The connectivity data for an individual subject, i, in that subject’s native brain space, Bi, is projected into the common model connectome space, Mi, by multiplying it with the transformation matrix, Ri. Vectors in data matrix rows are connectivity pattern vectors—patterns of connectivity with a single connectivity target time-series across cortical nodes/voxels in the individual’s native brain space or across model dimensions in the common model connectome. Vectors in data matrix columns are connectivity profile vectors—connectivities of a single node/voxel or model dimension across connectivity targets. The transformation matrix contains weights for the linear transformation of connectivity vectors in an individual’s brain data space into the common model connectome space. Vectors in transformation matrix columns for model dimensions are patterns of weights for a local field of voxels/nodes and serve as topographic basis functions. Individual variation in the fine-scale topographic pattern of connectivity to a target is modeled as a weighted mixture of multiplexed or overlaid topographies for model dimensions.

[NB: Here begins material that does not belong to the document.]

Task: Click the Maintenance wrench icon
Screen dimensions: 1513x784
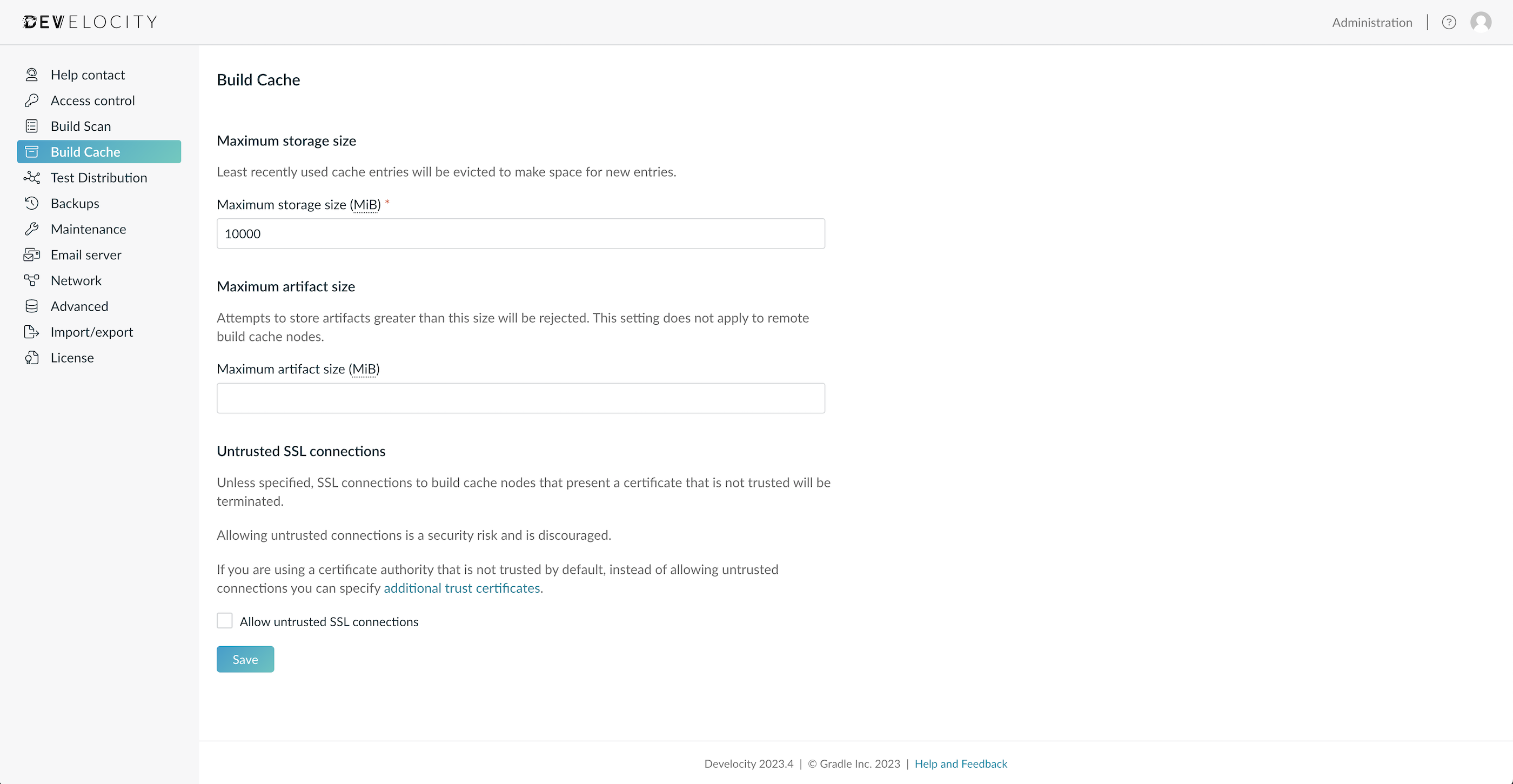Action: 32,229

https://doi.org/10.1371/journal.pcbi.1006120.g002

The resultant common model connectome accounts for substantially more shared variance in functional connectivity derived from both movie fMRI data and resting state fMRI data than was accounted for by previous models. This shared variance resides in fine-scale local variations in connectivity. We show further that this local variability in functional connectivity profiles is meaningful in that it is closely related to local patterns of response that encode fine distinctions among representations. Our results indicate that shared fine-scale local variation, which was not evident in previous models, is a major component of the human connectome that coexists with shared coarse-scale areal structure. Our common model connectome makes this fine-scale local variation accessible for group-level study of its network properties.

Results

We derived a common model of the human connectome by applying CHA to fMRI data collected while 11 subjects viewed a full-length movie [13,16] and to rsfMRI data for 20 subjects in the Human Connectome Project (HCP) database [1820]. The common model connectome is high-dimensional with connectivity profiles for model dimensions that serve as basis functions for modeling the connectivity profiles of cortical loci in individual brains. We validated the common model in terms of 1) increased intersubject correlations (ISCs) of connectivity profiles, and 2) increased spatial specificity of shared connectivity profiles. To test whether this fine-scale structure is meaningful for the representation of information, we tested the effect of CHA on 3) ISCs of representational geometry for the movie, 4) between-subject multivariate pattern classification (bsMVPC) of responses to the movie and 5) ISCs of task activation and contrast maps from the HCP database. The first two validation experiments are designed to test whether connectivity hyperalignment improves alignment of functional connectivity across brains in a way that preserves the fine-grain spatial granularity of variation in connectivity profiles. These validations were tested on functional connectivity derived from both the movie and rsfMRI data. The third, fourth, and fifth validation experiments are designed to test whether the transformation of individual brain spaces into the common model space better aligns topographies associated with representation of information and cognitive processes. The third and fourth validations were tested on the movie data. The fifth validation test used rsfMRI and task fMRI data from the HCP database.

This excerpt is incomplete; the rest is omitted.